##### Text block

Scenario: Many in the building industry are providing emergency eyewashes and emergency showers in very low-level hazard locations (e.g., a boiler room in an apartment house, dormitory, etc.) because of the ambiguous language of the standards. Where acids are used in BSL-3 laboratories, the method of compliance is rather straight-forward. In lower-level hazard applications, many in the industry are perplexed as to when these fixtures are required. To facilitate compliance with 29 CFR 1910.151(c) and 29 CFR 1926.50(g), guidance from your office is needed.
Question 1: When are eyewash and shower fixtures required?
As defined in 29 CFR 1910.1200(c),
OSHA does not have a listing of corrosive materials that would require an eyewash and/or emergency shower. As 29 CFR 1910.151(c) and 29 CFR 1926.50(g) state, an eyewash and/or safety shower would be required where an employee's eyes and body may be exposed to injurious corrosive materials. One source of information on the corrosive nature of a chemical would be the Material Safety Data Sheet (MSDS) for the product(s) being used which must accompany those products. See 29 CFR 1910.1200(g). In addition, the employer must determine if employees can or will be exposed during the course of their duties to hazardous materials in such a way that the protections of an eyewash or emergency shower would be necessary. If hazardous materials are present at a worksite in such a way that exposure could not occur (for example, in sealed containers that will not be opened, or caustic materials in building piping), then an eyewash or emergency shower would not be necessary. However, if the building piping containing caustic materials has, at certain locations, a spigot or tap from which the contents are to be sampled or withdrawn and employees are expected to perform such tasks, then, certainly, an eyewash and/or emergency shower would be needed where this task is to occur.|
Under 29 CFR 1910.132(d), employers must perform a hazard assessment at their worksites to determine if personal protective equipment would be needed to protect their employees. Additionally, 29 CFR 1910.133(a)(1) specifically requires the use of eye and face protection when employees would be exposed to "liquid chemicals, acids or caustic liquids..." among other things. Therefore, an employer's hazard determination, conducted under the requirements of these standards, will help determine the necessity for PPE, as well as the necessity for eyewashes or showers as means of protecting employees from exposure to injurious corrosive materials.

##########
##### Dataset excerpts

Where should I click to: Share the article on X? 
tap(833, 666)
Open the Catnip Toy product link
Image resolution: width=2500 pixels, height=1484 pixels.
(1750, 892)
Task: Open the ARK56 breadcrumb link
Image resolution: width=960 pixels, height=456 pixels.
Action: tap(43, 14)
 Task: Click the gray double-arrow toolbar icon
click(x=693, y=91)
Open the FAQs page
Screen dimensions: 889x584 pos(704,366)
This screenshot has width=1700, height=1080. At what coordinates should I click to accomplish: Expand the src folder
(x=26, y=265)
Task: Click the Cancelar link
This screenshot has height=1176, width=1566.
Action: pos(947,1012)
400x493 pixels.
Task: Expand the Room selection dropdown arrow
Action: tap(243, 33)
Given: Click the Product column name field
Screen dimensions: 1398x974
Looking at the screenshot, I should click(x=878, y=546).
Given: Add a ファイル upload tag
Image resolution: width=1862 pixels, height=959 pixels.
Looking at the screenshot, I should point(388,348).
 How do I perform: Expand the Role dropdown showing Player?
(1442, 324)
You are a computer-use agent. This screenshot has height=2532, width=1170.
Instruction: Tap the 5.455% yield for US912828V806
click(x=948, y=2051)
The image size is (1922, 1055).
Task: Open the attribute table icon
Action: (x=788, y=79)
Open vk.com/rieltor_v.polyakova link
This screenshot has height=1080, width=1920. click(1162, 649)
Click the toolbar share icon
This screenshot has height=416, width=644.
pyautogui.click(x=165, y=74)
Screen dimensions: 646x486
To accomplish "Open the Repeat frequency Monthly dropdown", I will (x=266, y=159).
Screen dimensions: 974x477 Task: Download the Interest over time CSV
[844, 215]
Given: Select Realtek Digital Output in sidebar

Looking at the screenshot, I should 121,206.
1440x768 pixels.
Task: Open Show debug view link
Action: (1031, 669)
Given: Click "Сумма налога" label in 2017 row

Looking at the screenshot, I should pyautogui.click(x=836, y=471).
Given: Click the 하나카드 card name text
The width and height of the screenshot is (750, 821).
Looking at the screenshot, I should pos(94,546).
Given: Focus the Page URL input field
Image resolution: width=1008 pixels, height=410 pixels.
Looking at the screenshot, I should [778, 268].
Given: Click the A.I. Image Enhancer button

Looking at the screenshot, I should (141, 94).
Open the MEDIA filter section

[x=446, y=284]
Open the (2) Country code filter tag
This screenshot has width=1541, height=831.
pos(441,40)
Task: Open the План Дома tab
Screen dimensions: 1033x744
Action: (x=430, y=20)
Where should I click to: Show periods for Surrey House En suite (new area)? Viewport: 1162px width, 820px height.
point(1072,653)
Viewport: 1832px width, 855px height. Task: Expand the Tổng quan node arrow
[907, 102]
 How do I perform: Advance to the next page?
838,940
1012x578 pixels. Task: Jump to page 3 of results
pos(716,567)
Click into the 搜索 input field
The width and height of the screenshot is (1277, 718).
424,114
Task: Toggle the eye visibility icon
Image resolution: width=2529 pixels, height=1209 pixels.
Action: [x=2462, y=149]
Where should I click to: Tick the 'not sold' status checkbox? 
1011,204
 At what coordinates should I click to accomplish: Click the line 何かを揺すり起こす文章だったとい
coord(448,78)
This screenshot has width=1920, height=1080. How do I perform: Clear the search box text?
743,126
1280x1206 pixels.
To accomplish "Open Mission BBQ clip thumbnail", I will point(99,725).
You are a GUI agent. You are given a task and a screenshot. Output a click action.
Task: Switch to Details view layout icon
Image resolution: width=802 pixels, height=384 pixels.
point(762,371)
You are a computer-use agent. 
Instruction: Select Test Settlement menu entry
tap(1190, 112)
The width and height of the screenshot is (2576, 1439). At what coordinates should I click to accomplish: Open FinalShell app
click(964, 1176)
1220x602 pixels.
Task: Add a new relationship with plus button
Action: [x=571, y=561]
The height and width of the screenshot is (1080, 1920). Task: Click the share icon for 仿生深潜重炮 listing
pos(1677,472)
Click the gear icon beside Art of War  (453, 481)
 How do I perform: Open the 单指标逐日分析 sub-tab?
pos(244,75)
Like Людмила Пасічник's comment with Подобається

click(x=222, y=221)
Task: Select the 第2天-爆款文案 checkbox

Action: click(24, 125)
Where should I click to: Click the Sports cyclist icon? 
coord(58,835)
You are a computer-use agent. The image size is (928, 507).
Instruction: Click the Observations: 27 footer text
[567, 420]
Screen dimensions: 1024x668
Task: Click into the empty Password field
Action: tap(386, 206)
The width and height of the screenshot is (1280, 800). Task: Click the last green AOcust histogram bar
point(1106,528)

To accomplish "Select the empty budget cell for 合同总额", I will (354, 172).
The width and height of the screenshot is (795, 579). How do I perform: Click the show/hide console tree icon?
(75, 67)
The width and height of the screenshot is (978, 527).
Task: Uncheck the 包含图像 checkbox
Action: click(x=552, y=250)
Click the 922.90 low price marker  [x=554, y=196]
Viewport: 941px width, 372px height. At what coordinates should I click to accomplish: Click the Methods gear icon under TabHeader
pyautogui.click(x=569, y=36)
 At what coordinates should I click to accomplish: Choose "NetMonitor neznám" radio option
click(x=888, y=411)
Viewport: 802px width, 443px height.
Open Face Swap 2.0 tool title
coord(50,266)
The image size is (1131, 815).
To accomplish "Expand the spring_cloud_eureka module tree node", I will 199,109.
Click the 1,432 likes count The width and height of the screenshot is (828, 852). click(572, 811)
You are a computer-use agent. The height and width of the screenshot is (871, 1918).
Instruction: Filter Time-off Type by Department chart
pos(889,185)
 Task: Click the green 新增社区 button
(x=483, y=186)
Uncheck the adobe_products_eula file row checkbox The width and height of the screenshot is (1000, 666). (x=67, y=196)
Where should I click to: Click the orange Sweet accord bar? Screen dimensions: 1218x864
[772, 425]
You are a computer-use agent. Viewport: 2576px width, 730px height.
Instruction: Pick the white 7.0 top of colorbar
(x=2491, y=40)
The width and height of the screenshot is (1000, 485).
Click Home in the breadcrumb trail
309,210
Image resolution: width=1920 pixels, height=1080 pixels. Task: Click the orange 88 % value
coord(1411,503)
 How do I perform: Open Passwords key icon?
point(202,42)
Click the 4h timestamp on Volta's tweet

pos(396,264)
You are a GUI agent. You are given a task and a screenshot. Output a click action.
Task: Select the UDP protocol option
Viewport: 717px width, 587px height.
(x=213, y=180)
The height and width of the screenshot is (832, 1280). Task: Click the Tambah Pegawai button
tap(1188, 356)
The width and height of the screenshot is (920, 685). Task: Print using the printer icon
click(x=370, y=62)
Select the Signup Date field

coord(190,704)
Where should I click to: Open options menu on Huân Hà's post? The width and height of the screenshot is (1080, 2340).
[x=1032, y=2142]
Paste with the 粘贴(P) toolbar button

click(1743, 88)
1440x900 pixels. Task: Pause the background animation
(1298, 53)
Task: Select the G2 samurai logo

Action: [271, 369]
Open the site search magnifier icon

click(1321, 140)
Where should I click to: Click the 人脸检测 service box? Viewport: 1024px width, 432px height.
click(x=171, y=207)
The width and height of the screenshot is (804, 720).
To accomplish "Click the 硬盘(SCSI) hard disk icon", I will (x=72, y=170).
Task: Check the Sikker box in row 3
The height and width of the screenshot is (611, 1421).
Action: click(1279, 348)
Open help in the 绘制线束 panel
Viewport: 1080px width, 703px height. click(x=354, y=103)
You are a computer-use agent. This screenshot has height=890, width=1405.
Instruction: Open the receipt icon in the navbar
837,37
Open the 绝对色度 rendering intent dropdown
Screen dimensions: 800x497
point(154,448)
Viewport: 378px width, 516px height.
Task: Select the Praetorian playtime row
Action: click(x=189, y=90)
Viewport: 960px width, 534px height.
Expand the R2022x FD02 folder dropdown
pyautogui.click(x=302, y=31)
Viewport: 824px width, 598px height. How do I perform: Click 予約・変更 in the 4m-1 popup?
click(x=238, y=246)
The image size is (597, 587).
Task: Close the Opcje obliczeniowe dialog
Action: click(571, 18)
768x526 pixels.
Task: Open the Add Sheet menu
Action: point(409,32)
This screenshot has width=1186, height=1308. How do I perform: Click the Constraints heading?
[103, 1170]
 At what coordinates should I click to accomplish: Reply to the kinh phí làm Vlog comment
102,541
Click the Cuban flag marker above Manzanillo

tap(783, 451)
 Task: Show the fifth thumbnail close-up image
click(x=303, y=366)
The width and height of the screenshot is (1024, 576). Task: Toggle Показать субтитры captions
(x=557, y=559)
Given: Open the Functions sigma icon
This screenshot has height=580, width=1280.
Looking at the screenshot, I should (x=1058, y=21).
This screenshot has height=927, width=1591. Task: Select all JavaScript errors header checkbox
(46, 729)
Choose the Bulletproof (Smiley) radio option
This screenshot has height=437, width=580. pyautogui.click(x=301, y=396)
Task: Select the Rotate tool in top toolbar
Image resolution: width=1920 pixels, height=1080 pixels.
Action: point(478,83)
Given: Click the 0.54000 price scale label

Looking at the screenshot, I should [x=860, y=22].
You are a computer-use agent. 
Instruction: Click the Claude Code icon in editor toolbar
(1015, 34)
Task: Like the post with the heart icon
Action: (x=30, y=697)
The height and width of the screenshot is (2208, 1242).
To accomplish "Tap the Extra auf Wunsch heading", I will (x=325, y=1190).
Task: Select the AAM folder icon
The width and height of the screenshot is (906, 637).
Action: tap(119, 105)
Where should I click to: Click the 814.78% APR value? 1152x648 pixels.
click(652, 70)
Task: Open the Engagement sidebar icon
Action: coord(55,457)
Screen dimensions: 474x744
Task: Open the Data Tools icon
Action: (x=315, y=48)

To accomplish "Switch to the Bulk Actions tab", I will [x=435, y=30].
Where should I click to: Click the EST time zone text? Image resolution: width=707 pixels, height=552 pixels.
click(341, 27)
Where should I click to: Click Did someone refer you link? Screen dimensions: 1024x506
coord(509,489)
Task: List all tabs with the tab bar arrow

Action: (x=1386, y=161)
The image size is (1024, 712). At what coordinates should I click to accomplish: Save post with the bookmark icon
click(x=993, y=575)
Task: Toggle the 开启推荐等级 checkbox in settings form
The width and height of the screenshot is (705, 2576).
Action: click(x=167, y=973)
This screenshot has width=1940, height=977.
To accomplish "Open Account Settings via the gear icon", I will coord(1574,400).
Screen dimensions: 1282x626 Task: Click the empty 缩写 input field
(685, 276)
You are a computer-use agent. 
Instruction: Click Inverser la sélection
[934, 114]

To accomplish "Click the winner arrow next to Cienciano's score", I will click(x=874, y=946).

##########

§ **What to do**:
- 1) List every distinct regulation citation (such as "29 CFR ...") in the eyewash and shower text.
- 2) In the eyewash and shower text, retype everything from "Scenario: Many in" down to "shower fixtures required?".

§ **Task responses**:
- 1)
29 CFR 1910.151(c)
29 CFR 1926.50(g)
29 CFR 1910.1200(c)
29 CFR 1910.1200(g)
29 CFR 1910.132(d)
29 CFR 1910.133(a)(1)

- 2)
Scenario: Many in the building industry are providing emergency eyewashes and emergency showers in very low-level hazard locations (e.g., a boiler room in an apartment house, dormitory, etc.) because of the ambiguous language of the standards. Where acids are used in BSL-3 laboratories, the method of compliance is rather straight-forward. In lower-level hazard applications, many in the industry are perplexed as to when these fixtures are required. To facilitate compliance with 29 CFR 1910.151(c) and 29 CFR 1926.50(g), guidance from your office is needed.
Question 1: When are eyewash and shower fixtures required?